::: Listing :::

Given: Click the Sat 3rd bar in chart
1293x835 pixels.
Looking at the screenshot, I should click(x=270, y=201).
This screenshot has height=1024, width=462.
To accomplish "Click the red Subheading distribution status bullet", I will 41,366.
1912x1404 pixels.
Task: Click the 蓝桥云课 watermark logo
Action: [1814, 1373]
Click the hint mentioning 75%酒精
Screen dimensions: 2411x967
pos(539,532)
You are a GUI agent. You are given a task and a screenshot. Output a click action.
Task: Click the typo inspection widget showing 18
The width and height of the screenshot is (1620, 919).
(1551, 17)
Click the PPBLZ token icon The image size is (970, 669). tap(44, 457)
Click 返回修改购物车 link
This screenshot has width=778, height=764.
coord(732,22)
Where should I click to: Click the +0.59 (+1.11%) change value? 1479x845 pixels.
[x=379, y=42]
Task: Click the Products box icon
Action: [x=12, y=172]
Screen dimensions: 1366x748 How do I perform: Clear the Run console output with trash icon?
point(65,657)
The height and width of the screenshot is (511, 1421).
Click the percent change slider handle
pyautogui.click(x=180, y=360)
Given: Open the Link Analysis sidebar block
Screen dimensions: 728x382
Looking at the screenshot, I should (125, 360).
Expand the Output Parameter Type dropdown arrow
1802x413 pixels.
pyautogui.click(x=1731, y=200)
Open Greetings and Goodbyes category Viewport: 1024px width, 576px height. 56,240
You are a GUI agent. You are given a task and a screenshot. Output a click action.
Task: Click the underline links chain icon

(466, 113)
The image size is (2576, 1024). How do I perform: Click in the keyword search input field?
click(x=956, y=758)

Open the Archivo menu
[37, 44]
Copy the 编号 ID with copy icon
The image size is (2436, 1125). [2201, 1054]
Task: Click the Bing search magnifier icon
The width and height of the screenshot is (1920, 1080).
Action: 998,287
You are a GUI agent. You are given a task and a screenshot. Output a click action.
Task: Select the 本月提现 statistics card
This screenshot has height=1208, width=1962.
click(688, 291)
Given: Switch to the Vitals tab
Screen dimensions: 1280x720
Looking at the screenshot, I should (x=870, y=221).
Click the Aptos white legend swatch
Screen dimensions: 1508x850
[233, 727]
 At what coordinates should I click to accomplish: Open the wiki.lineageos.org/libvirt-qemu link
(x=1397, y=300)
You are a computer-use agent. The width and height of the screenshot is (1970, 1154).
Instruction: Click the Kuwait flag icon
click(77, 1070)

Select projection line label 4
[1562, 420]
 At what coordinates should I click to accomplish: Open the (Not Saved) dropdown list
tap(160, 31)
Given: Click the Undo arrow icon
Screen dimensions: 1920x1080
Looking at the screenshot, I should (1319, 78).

:::

What to produce — Reproduce all of the items above, swapping each "GUI agent" for "GUI assistant" and keeping every other part identical.

Full response —
Given: Click the Sat 3rd bar in chart
1293x835 pixels.
Looking at the screenshot, I should click(x=270, y=201).
This screenshot has height=1024, width=462.
To accomplish "Click the red Subheading distribution status bullet", I will 41,366.
1912x1404 pixels.
Task: Click the 蓝桥云课 watermark logo
Action: [1814, 1373]
Click the hint mentioning 75%酒精
Screen dimensions: 2411x967
pos(539,532)
You are a GUI assistant. You are given a task and a screenshot. Output a click action.
Task: Click the typo inspection widget showing 18
The width and height of the screenshot is (1620, 919).
(1551, 17)
Click the PPBLZ token icon The image size is (970, 669). tap(44, 457)
Click 返回修改购物车 link
This screenshot has width=778, height=764.
coord(732,22)
Where should I click to: Click the +0.59 (+1.11%) change value? 1479x845 pixels.
[x=379, y=42]
Task: Click the Products box icon
Action: [x=12, y=172]
Screen dimensions: 1366x748 How do I perform: Clear the Run console output with trash icon?
point(65,657)
The height and width of the screenshot is (511, 1421).
Click the percent change slider handle
pyautogui.click(x=180, y=360)
Given: Open the Link Analysis sidebar block
Screen dimensions: 728x382
Looking at the screenshot, I should (125, 360).
Expand the Output Parameter Type dropdown arrow
1802x413 pixels.
pyautogui.click(x=1731, y=200)
Open Greetings and Goodbyes category Viewport: 1024px width, 576px height. 56,240
You are a GUI assistant. You are given a task and a screenshot. Output a click action.
Task: Click the underline links chain icon

(466, 113)
The image size is (2576, 1024). How do I perform: Click in the keyword search input field?
click(x=956, y=758)

Open the Archivo menu
[37, 44]
Copy the 编号 ID with copy icon
The image size is (2436, 1125). [2201, 1054]
Task: Click the Bing search magnifier icon
The width and height of the screenshot is (1920, 1080).
Action: 998,287
You are a GUI assistant. You are given a task and a screenshot. Output a click action.
Task: Select the 本月提现 statistics card
This screenshot has height=1208, width=1962.
click(688, 291)
Given: Switch to the Vitals tab
Screen dimensions: 1280x720
Looking at the screenshot, I should (x=870, y=221).
Click the Aptos white legend swatch
Screen dimensions: 1508x850
[233, 727]
 At what coordinates should I click to accomplish: Open the wiki.lineageos.org/libvirt-qemu link
(x=1397, y=300)
You are a computer-use agent. The width and height of the screenshot is (1970, 1154).
Instruction: Click the Kuwait flag icon
click(77, 1070)

Select projection line label 4
[1562, 420]
 At what coordinates should I click to accomplish: Open the (Not Saved) dropdown list
tap(160, 31)
Given: Click the Undo arrow icon
Screen dimensions: 1920x1080
Looking at the screenshot, I should (1319, 78).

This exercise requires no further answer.